Stavros Williams is a writer of short stories and poems, currently working on his ‘Eloquently Saying Nothing’ podcast project (http://neo-nerd.com) as well as his debut novel, which he aims to have published by mid-2012.
How did you come across the book?
I found it somewhere while I was cleaning up.
Give us a brief synopsis of what it’s about.
Basically it shows a young man in love, but lost. It showed a man with low self-esteem. A man battered daily by verbal, physical and mental abuse in a relationship that he still didn’t want to leave. It showed a shell of what I am now, emotionally and mentally. It showed me that ignorance and innocence can be dangerous when placed in the wrong hands.
How did it affect you or change your life?
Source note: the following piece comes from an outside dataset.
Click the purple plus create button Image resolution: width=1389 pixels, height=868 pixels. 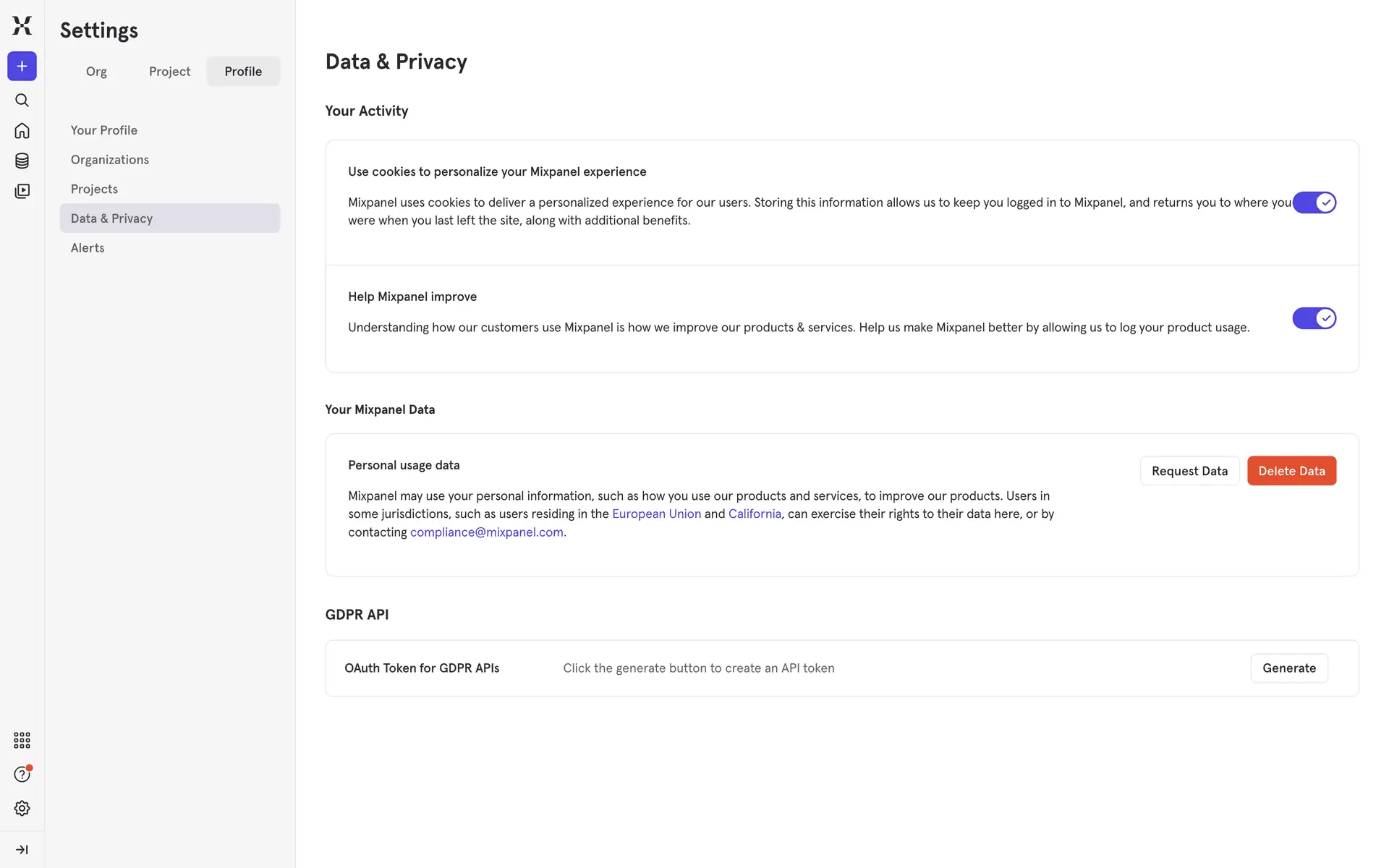[22, 67]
Affect is a better word than change. It made me realise how much I had grown since writing it, and how small a person I was even though I was an adult, how I had made so many mistakes, and it made me appreciate where I am now. I have the worst memory in the history of mankind, and I had forgotten most of the days and incidents in the book. When I read it I felt sad while re-living and remembering the things I had gone through. The lows of the recent loss of a brother, the highs of getting a dream job, the high of finding love for the first time, the low of finding love for the first time. The domestic abuse in all its forms was the most prominent thing that hit me. I had put a lot of those mini-sagas at the back of my mind, and it was hard to believe I could have let these things happen to me and at that time. It was gut-wrenching to read the things I had done too. But it was an extremely empowering experience to go through it all. I know how far I have come in life, how much I have grown as a man – a real man. As mad as it might sound, I don’t regret the experiences. As much as they hurt, I learnt, I grew, and I wouldn’t be the man I am today without going through all that. So I am saluting myself on documenting probably the toughest time of my life, but also the most liberating.
Describe the book in five words.
Powerful, sad, informative, enlightening, truth.
Have you recommended it to anyone?
No I haven’t, although I guess it wouldn’t kill me if someone read it, I’m not exactly gonna hand it out there. Saying that though, I do plan on writing a book with sections of it included, so who knows!